GIVEN PASSAGE:
[rspec-users] Name collision - how would you handle this?

Matt Wynne matt at mattwynne.net
Sun Aug 8 07:05:48 EDT 2010


On 7 Aug 2010, at 23:18, David Chelimsky wrote:

> On Aug 7, 2010, at 4:37 PM, Ashley Moran wrote:
> 
>> On 7 Aug 2010, at 22:10, David Chelimsky wrote:
>> 
>>> So - what should we do? I don't think changing Minitest is really an option, as too many assertion libraries already wrap Minitest assertions. I don't think RSpec should be in the business of monitoring methods end-users define to make sure they're not overriding pre-existing methods (what if you override a method intentionally?). The only thing I'm left with is document this particular case and hope for the best, but that feels unsatisfactory as well.
>> 
>> While I fully agree if you `def` a method that already exists, you should be expected to deal with it yourself (that's just the way things are in Ruby), does the same apply to `let`?  I can actually see an argument that you should only be able to `let` a method that doesn't already exist, and also only do it once (which is just a consequence of not being able to override a method, given the current implementation). 
> 
>> Can you think of any downsides of preventing RSpec users from overriding existing methods with `let`?
> 
> Yes. Let's say I write a shared example group with this:
> 
> def foo
>  raise "you need to define a foo method in the block passed to it_should_behave_like"

STORED DATA:
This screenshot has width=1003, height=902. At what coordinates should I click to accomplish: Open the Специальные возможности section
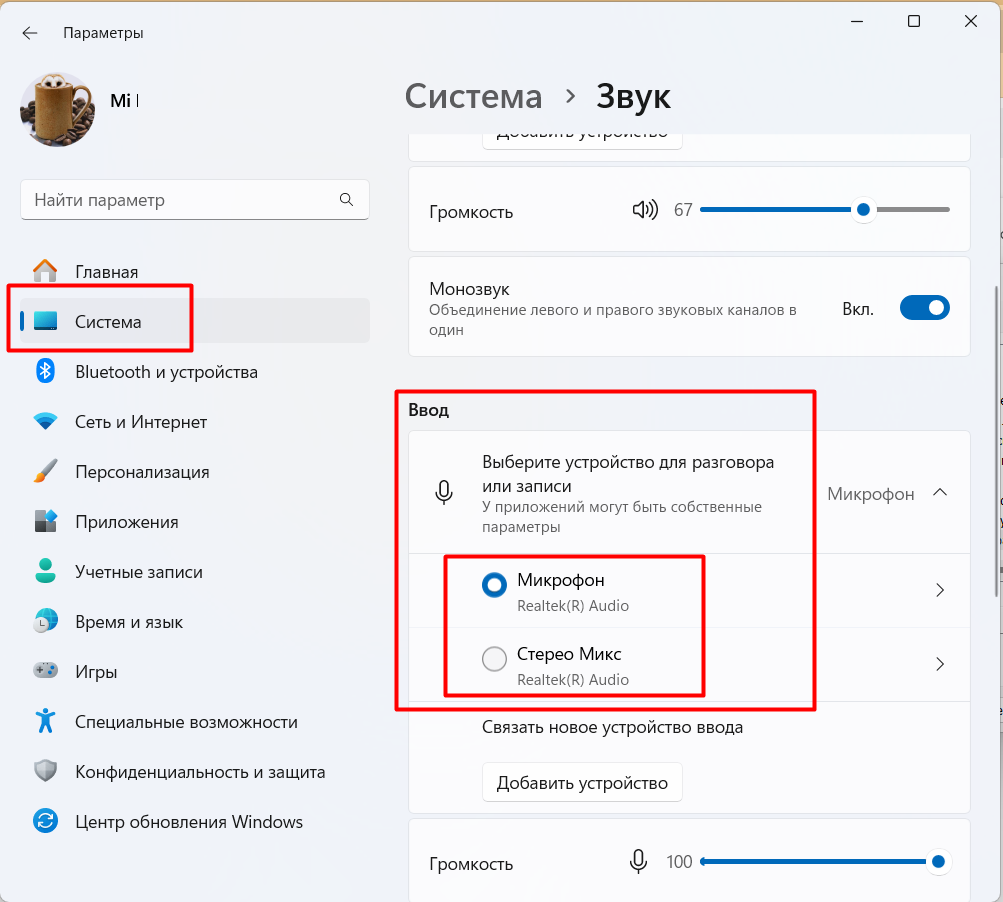pos(186,722)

SET TASKS:
a: From the mailing-list post, output the stretch from "[rspec-users] Name collision" through "unsatisfactory as well.".
b: Using only the mailing-list post, decide whether each statement agrees with it. Answer yes or no for each and quote the deciding words. (i) David Chelimsky regards changing Minitest as a real option. (ii) Ashley Moran agrees that anyone who uses `def` on a method that already exists should be expected to deal with it themselves. (iii) The post by Matt Wynne is dated Sunday, August 8, 2010.

RESULTS:
a:
[rspec-users] Name collision - how would you handle this?

Matt Wynne matt at mattwynne.net
Sun Aug 8 07:05:48 EDT 2010


On 7 Aug 2010, at 23:18, David Chelimsky wrote:

> On Aug 7, 2010, at 4:37 PM, Ashley Moran wrote:
> 
>> On 7 Aug 2010, at 22:10, David Chelimsky wrote:
>> 
>>> So - what should we do? I don't think changing Minitest is really an option, as too many assertion libraries already wrap Minitest assertions. I don't think RSpec should be in the business of monitoring methods end-users define to make sure they're not overriding pre-existing methods (what if you override a method intentionally?). The only thing I'm left with is document this particular case and hope for the best, but that feels unsatisfactory as well.

b:
(i) No: "I don't think changing Minitest is really an option"
(ii) Yes: "While I fully agree if you `def` a method that already exists, you should be expected to deal with it yourself"
(iii) Yes: "Sun Aug 8 07:05:48 EDT 2010"